PDA

View Full Version : Semi-Colons in HTML - for e-books


Captcha
09-06-2011, 01:58 AM
I'm learning to format e-books, and the set of instructions that I've been following warns against the number-based codes in favour of the letter based codes. eg. It suggests using “ instead of “ for left double quotation marks.

My problem is that I can't find the letter-based code for a semi-colon. Is there such a code? If I can't find one, is it okay to mix the number based code in with the letter-based codes, or are the letters really better?

ETA: Apparently AWWC prefers the number based codes, because it replaced my number code for the quotation marks with the actual quotation marks. But you get the idea, right?

Thanks for any help.

Medievalist
09-06-2011, 03:23 AM
You only have to use entities or unicode for diacritics, glyphs, and characters that are not represented in ASCII.

A semicolon is in ASCII, just as "straight," non-curly, non "printers' quotes" are.

Just type a semicolon.

Captcha
09-06-2011, 03:45 AM
Well, that's deceptively simple. Everything else has been annoyingly complicated...

Damn, am I ever a pessimist. I totally trust your expertise, and yet... I am simultaneously confident in my own ability to screw this up!

But, okay. I'm not replacing the bastards. Semicolons are in ASCII (as if I know what that means!).

Thanks.

Allen R. Brady
09-06-2011, 03:59 AM
Semicolons are in ASCII (as if I know what that means!).

In a nutshell, it means it's a standard character that will be available in any font set, just as a number or letter would be.

Medievalist
09-06-2011, 04:04 AM
But, okay. I'm not replacing the bastards. Semicolons are in ASCII (as if I know what that means!).

Thanks.

ASCII is The American Standard Code for Information Interchange.

It goes back to the dawn of computers.
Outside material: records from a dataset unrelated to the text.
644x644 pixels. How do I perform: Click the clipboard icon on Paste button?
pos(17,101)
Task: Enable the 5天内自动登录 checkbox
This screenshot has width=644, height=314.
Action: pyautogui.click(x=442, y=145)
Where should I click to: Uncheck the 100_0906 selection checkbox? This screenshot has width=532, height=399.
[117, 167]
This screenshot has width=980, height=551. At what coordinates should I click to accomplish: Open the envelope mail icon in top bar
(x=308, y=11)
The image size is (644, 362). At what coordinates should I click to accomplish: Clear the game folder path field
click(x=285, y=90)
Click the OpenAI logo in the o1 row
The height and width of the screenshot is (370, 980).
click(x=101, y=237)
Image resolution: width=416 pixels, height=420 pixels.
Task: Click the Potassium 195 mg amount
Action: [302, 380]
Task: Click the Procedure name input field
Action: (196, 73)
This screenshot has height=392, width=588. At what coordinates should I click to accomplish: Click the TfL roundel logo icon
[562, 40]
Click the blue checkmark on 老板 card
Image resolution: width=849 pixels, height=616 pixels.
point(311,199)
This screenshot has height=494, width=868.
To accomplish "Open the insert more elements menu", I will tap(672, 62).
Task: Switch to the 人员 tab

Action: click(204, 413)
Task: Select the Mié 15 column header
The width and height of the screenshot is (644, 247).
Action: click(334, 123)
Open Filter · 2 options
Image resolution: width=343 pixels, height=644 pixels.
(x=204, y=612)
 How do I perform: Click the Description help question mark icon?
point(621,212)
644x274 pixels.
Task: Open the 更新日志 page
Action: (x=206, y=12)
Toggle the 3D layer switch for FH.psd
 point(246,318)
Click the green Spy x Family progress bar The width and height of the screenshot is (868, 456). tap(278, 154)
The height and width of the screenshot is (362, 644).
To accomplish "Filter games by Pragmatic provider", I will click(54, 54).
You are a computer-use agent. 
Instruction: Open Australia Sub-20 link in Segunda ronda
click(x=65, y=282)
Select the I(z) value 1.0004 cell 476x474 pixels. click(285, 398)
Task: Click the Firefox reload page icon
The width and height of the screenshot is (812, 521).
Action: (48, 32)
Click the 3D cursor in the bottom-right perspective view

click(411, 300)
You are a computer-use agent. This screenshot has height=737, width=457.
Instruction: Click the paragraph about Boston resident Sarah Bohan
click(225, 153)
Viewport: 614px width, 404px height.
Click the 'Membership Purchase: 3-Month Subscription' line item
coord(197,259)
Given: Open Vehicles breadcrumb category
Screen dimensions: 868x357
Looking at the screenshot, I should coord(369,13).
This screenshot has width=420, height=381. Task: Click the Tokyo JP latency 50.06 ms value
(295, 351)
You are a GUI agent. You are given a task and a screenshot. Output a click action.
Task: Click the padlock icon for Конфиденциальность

It means, in crude terms, the basic characters that are on an English typewriter are universal. Each of the 26 letters of the English/Roman alphabet, without diacritics or accent marks, the digits from 0-9, the basic punctuation marks, and a handful of other symbols are pretty much universally agreed on in terms of how they are encoded, represented and displayed.

You get 'em for free :D They can be simply typed and should diplay properly.

Captcha
09-06-2011, 04:07 AM
Excellent. I will add ASCII to my store of knowledge.

If I keep this 'learning' thing going, I could become technologically competent, and once that happens... look out!

Xelebes
09-06-2011, 04:10 AM
The 27th and 28th letters are the ampersand and the amphere?

Medievalist
09-06-2011, 05:03 AM
The 27th and 28th letters are the ampersand and the amphere?

They're a typo because my allergies are very very bad today, which means my eyes are swollen and I can't read . . . .

fixed.

Here's a fairly standard ASCII chart showing the ASCII number, the hex, and the binary.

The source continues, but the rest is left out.